§ TASK TO COMPLETE: Rewrite all the records below with every "screenshot" changed to "screen capture" and the rest left as it is. Omit the pictures from your answer.

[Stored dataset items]

┌──

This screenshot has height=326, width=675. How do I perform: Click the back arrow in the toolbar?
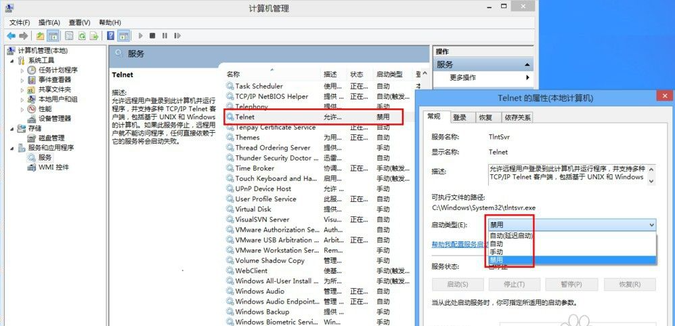tap(11, 35)
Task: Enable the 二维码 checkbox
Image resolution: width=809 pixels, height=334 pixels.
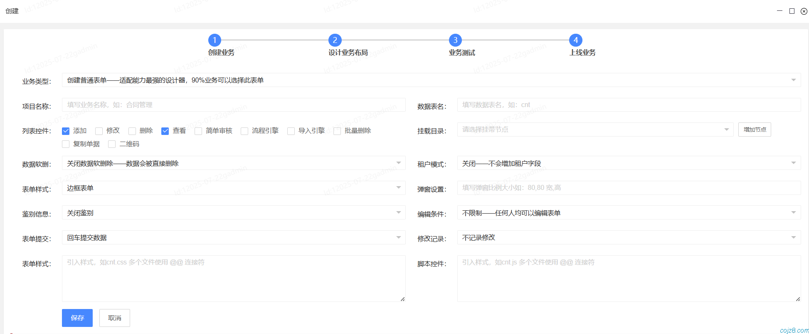Action: (x=112, y=144)
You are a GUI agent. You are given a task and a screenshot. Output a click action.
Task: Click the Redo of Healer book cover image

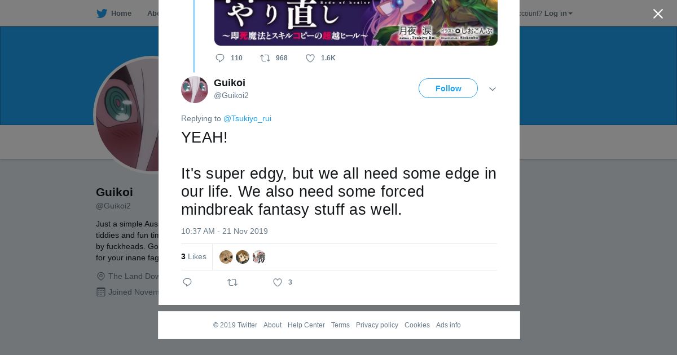[x=356, y=23]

└──

§ SOLUTION FOR THIS PROBLEM:
This screen capture has height=326, width=675. How do I perform: Click the back arrow in the toolbar?
tap(11, 35)
Task: Enable the 二维码 checkbox
Image resolution: width=809 pixels, height=334 pixels.
Action: (x=112, y=144)
You are a GUI agent. You are given a task and a screen capture. Output a click action.
Task: Click the Redo of Healer book cover image

[x=356, y=23]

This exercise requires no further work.